Schulungen für Leitungskräfte dauern in der Regel zwei bis drei Tage und vermitteln neben dem erforderlichen Grundwissen zu QM und QM-Systemen vor allem einen Einblick in die besondere Verantwortung, aber auch in die besonderen Gestaltungsmöglichkeiten der Unternehmensleitung im Qualitätsmanagement.


Grundwissen Qualitätsmanagement ■■■

Eine erste Einführung in die Chancen und Möglichkeiten eines praktizierten Qualitätsmanagementsystems kann mit unterschiedlicher Zielsetzung und Seminarintensität erfolgen; demensprechend gestalten sich Aufbau und Umfang:

Im eintägigen Intensivseminar lernen die Teilnehmer/innen die Idee zielorientierten Handelns und kontinuierlicher Verbesserung kennen.

In einer zweitägigen Grundlagenveranstaltungen erhalten die Teilnehmer/innen zusätzlich einen Überblick über die Anforderungen der DIN EN ISO 9001.

Dreitägige Schulungen vermitteln einen ersten Einstieg in Aufbau und Umsetzung von QM-Systemen und den ergänzen die wesentlichen Elementen der DIN EN ISO 9001.

Im Verlauf einer ganzen Schulungswoche erarbeiten die Teilnehmer/innen die Grundlagen eines zertifizierbaren QM-Systems, die Anforderungen der QM-Norm DIN EN ISO 9001 sowie wichtige Qualitätswerkzeuge wie Moderation, Brainstormingtechniken etc.


Arbeiten in Qualitätszirkeln ■■■

Bei der Entwicklung und Aufrechterhaltung von Qualitätsmanagementsystemen kommt den Qualitätszirkeln eine große Bedeutung zu. Sie erarbeiten Bestandsaufnahmen, Lösungsvorschläge, Standards etc. und bringen so die Erfahrung und das Wissen der Mitarbeiterschaft in den QM-Prozess und die Verfahrensgestaltung ein.

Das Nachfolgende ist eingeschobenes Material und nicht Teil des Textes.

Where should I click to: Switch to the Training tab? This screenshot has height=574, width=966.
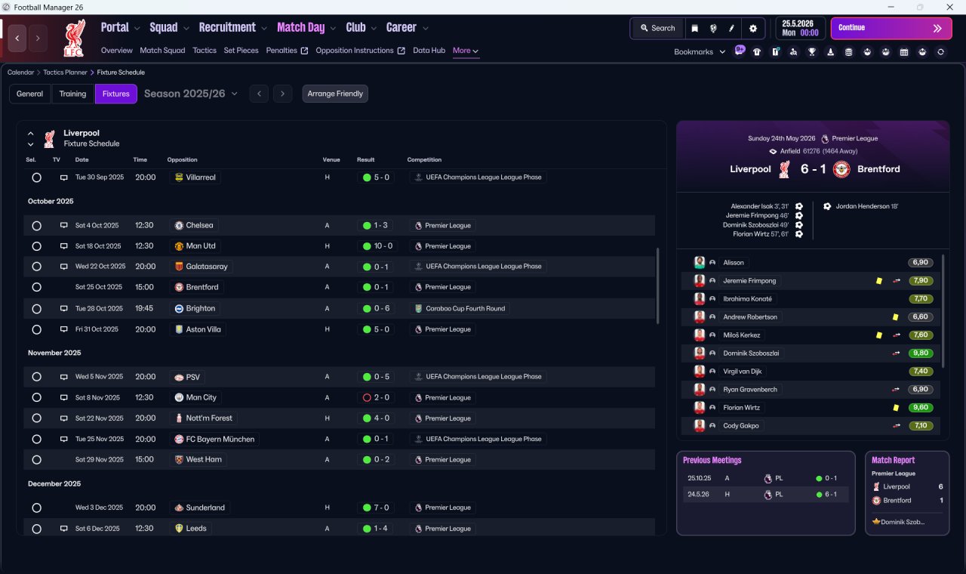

Die Leitung von Qualitätszirkeln muss die Diskussion zielgerichtet und ergebnisorientiert begleiten und moderieren. Dies setzt neben Grundkenntnissen über die Normenforderungen der DIN EN ISO 9000 ff. auch Wissen und Erfahrung im Umgang mit Moderationstechniken voraus.

Beides wird den Teilnehmer/innen in dreitägigen Seminaren praxisnah vermittelt. Nach einem Informationsteil zu den Qualitätsanforderungen der DIN EN ISO 9001 werden die wesentlichen Moderationsmethoden vorgestellt und praktisch ausprobiert.


FMEA und Co. ■■■

Alle Qualitätsbeauftragte haben davon gehört, viele haben sie bei ihrer QB- oder QM-Ausbildung einmal kurz kennengelernt: die verschiedenen Qualitätswerkzeuge. In der Praxis werden sie kaum verwendet, allenfalls für ein Brainstorming oder geclusterte Karten.

In diesem dreitägigen Workshop geht es darum, einige nützliche Werkzeuge des Qualitätsmanagements auf ihre Alltagstauglichkeit hin zu überprüfen und herauszufinden, wo und wie sie einfach und sinnvoll eingesetzt werden können. Im Mittelpunkt dabei stehen:

> das Fischgrät-Diagramm,
> die Fehlermöglichkeiten- und -einflussanalyse (FMEA) und
> die Qualitätsregelkarte.

Die Seminarteilnehmer/innen sollten Grundkenntnisse über Qualitäts- und Managementwerkzeuge haben.